▸ **TASK TO CARRY OUT**: Without pictures, return the lines from the one containing "Instruction: Click the Avatar tab label" through the last line of the data below, exactly.
[DATASET ENTRIES]
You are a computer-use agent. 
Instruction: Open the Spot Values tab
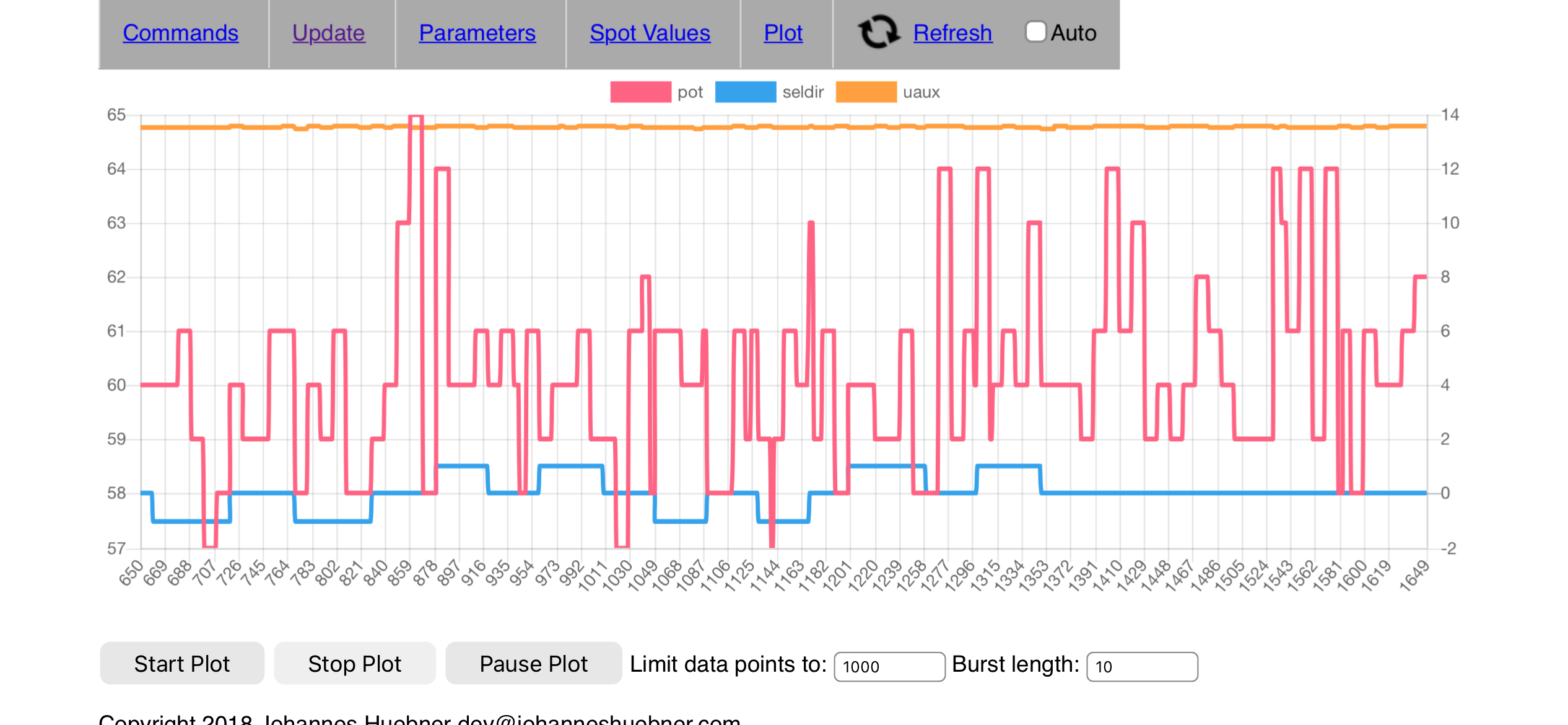coord(650,33)
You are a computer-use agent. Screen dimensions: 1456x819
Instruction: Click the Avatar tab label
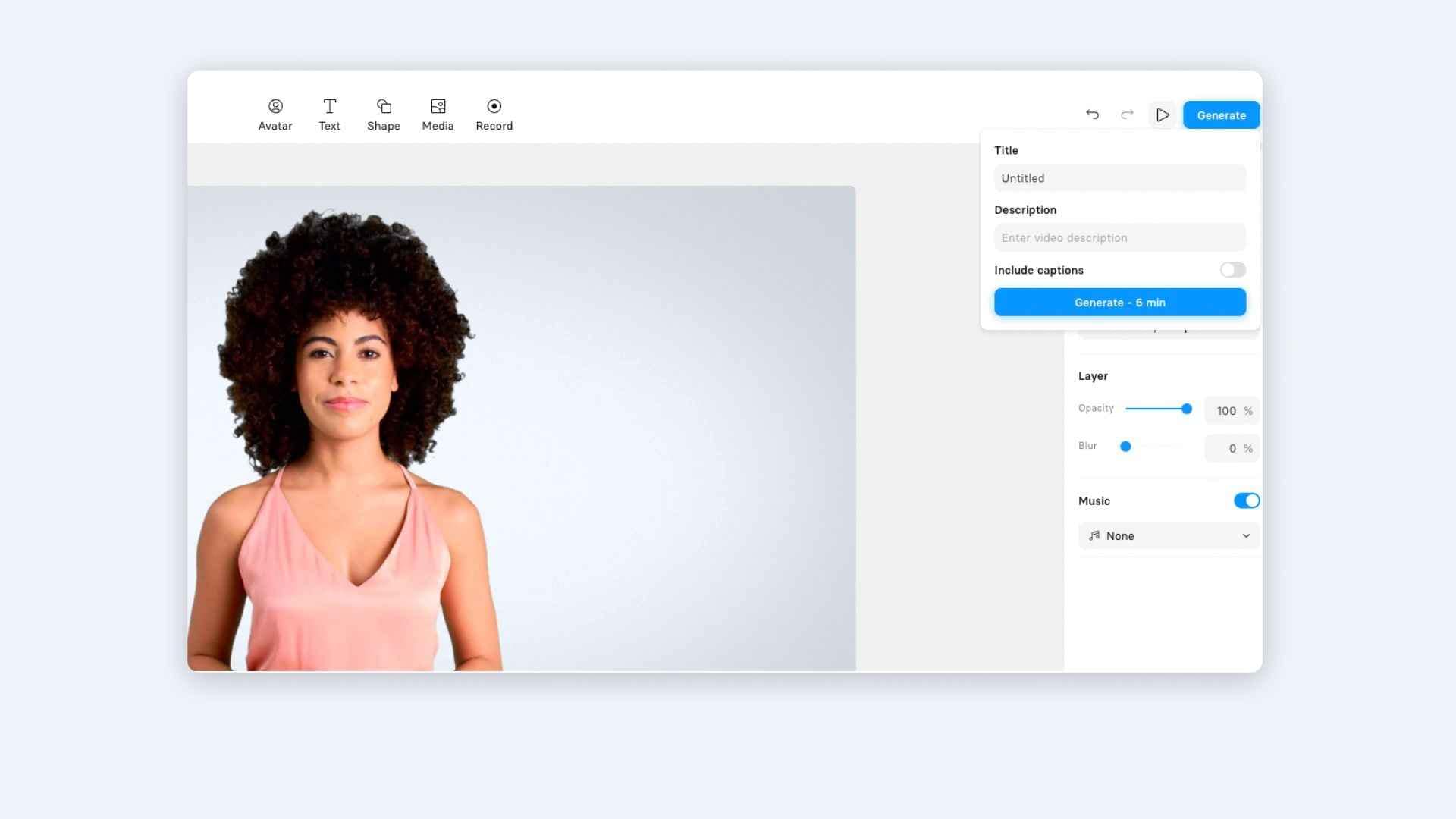point(275,125)
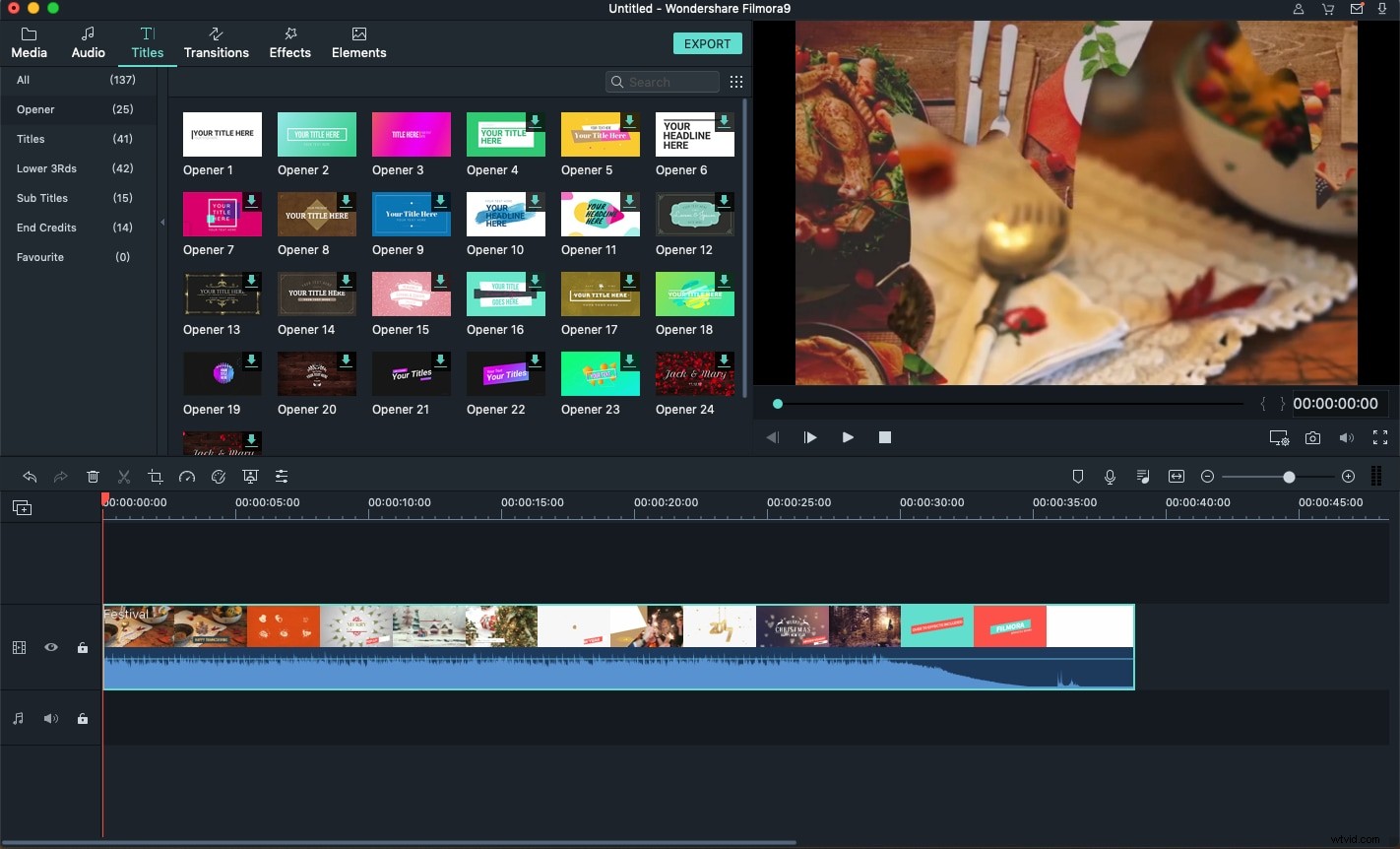Open the Effects tab
This screenshot has width=1400, height=849.
click(289, 43)
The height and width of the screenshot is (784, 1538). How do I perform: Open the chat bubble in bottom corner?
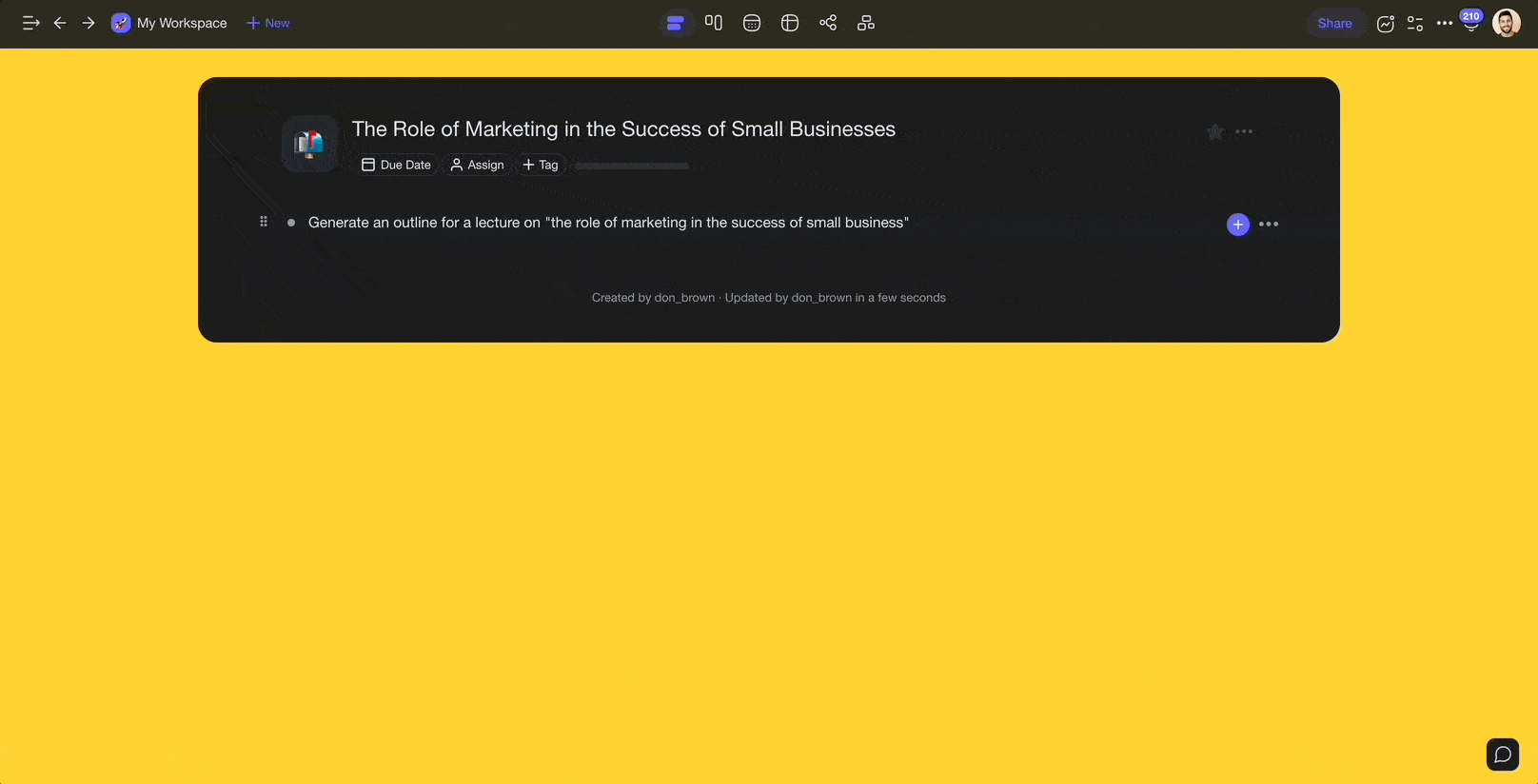click(1503, 755)
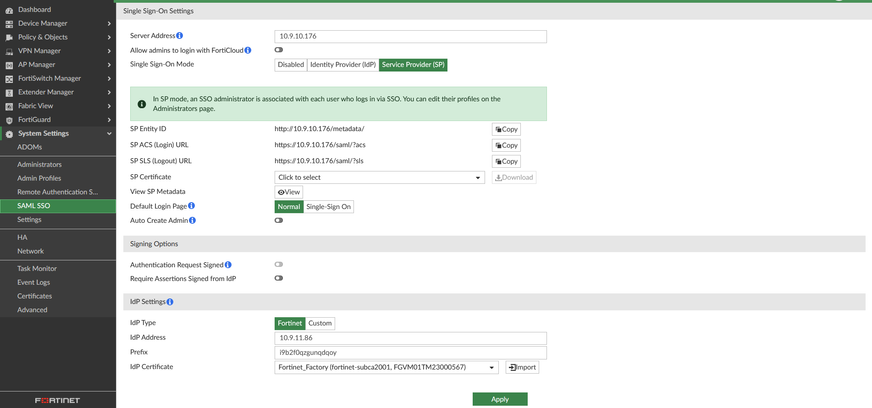Go to Certificates in the sidebar
872x408 pixels.
click(34, 296)
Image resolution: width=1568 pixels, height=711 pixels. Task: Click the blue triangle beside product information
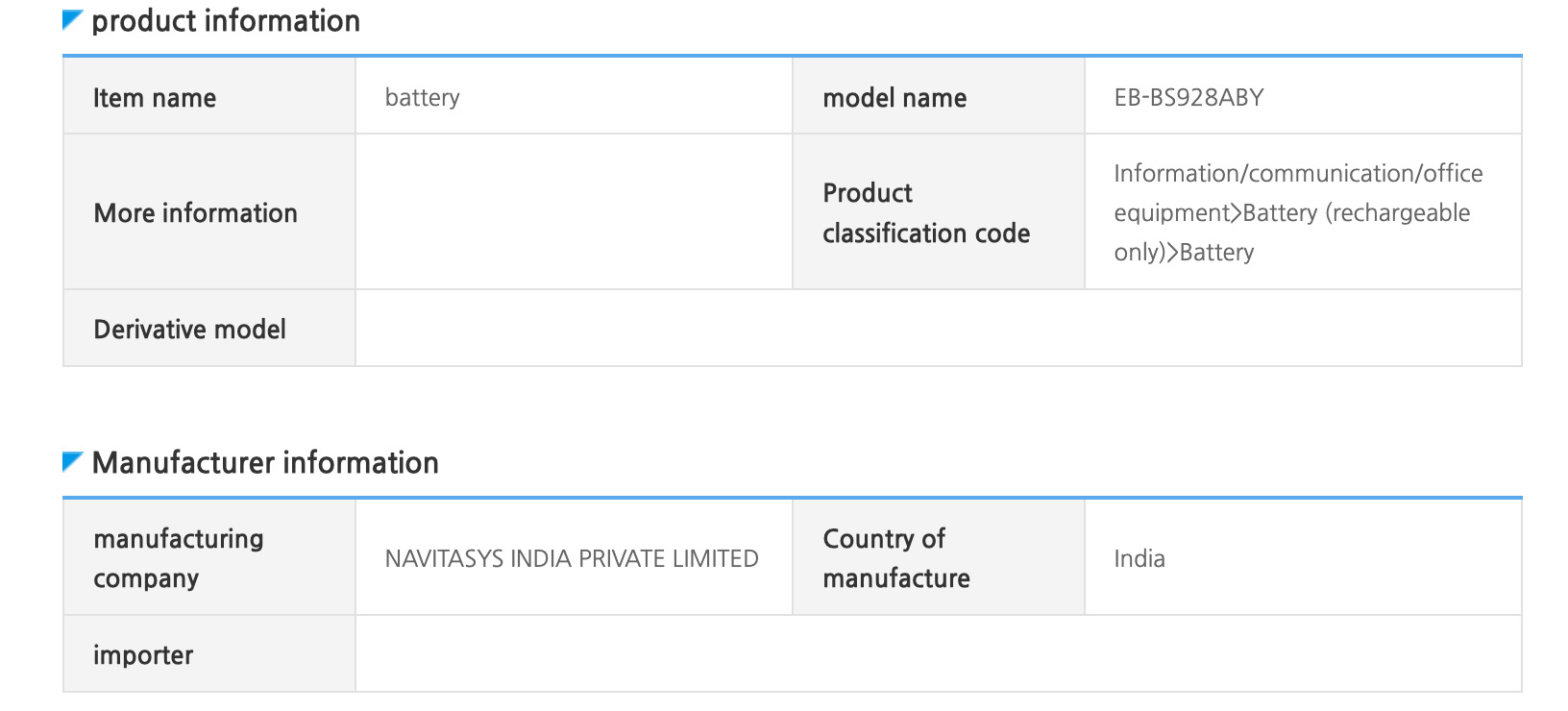point(71,19)

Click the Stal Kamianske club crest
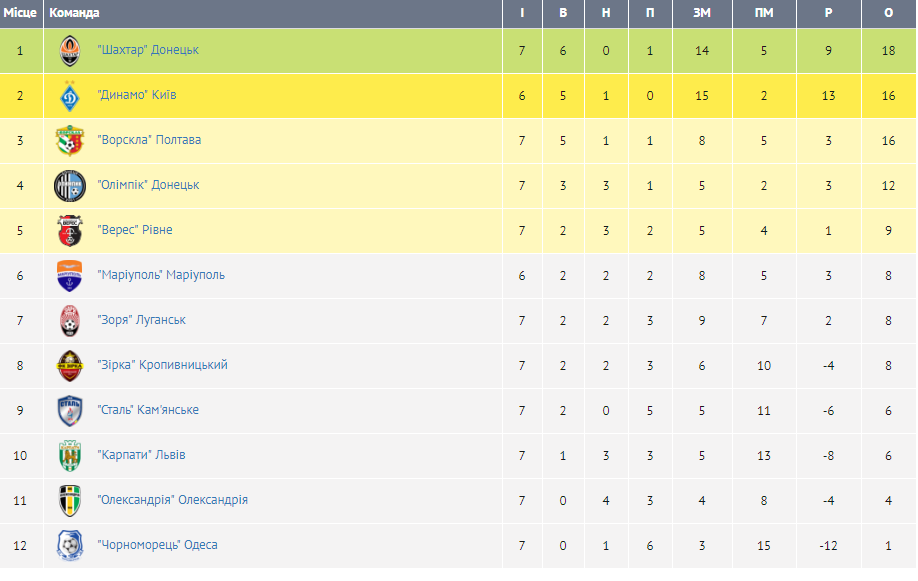(69, 410)
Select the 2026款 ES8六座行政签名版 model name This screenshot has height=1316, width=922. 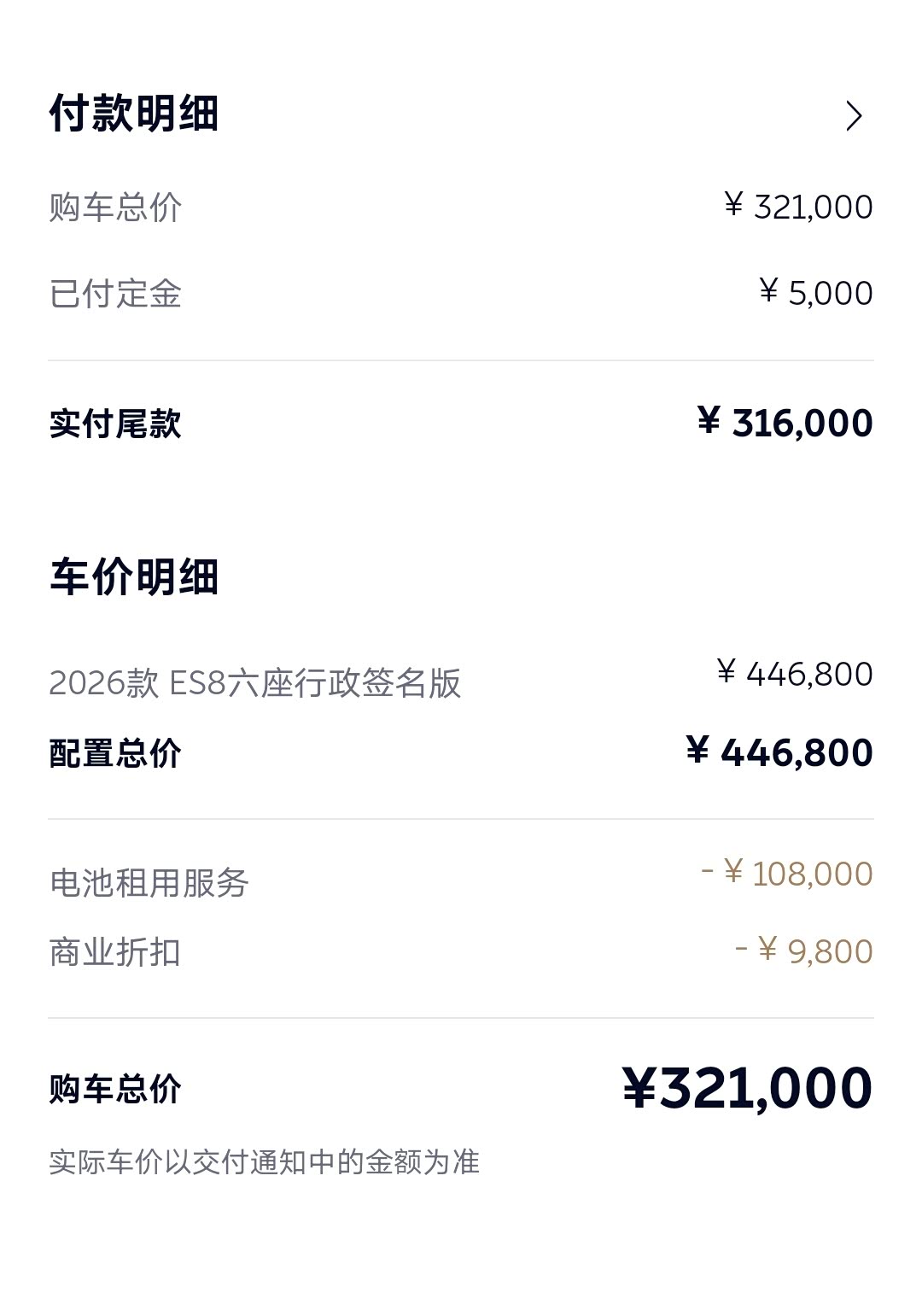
[/DATASET ENTRIES]
▸ **REPLY TO THE EXERCISE**:
Instruction: Click the Avatar tab label
point(275,125)
Open the Effects tab
This screenshot has width=1400, height=849.
click(289, 43)
The height and width of the screenshot is (784, 1538). How do I perform: Open the chat bubble in bottom corner?
click(1503, 755)
Go to Certificates in the sidebar
872x408 pixels.
click(34, 296)
Image resolution: width=1568 pixels, height=711 pixels. Task: Click the blue triangle beside product information
point(71,19)

Click the Stal Kamianske club crest
(69, 410)
Select the 2026款 ES8六座行政签名版 model name This screenshot has height=1316, width=922. 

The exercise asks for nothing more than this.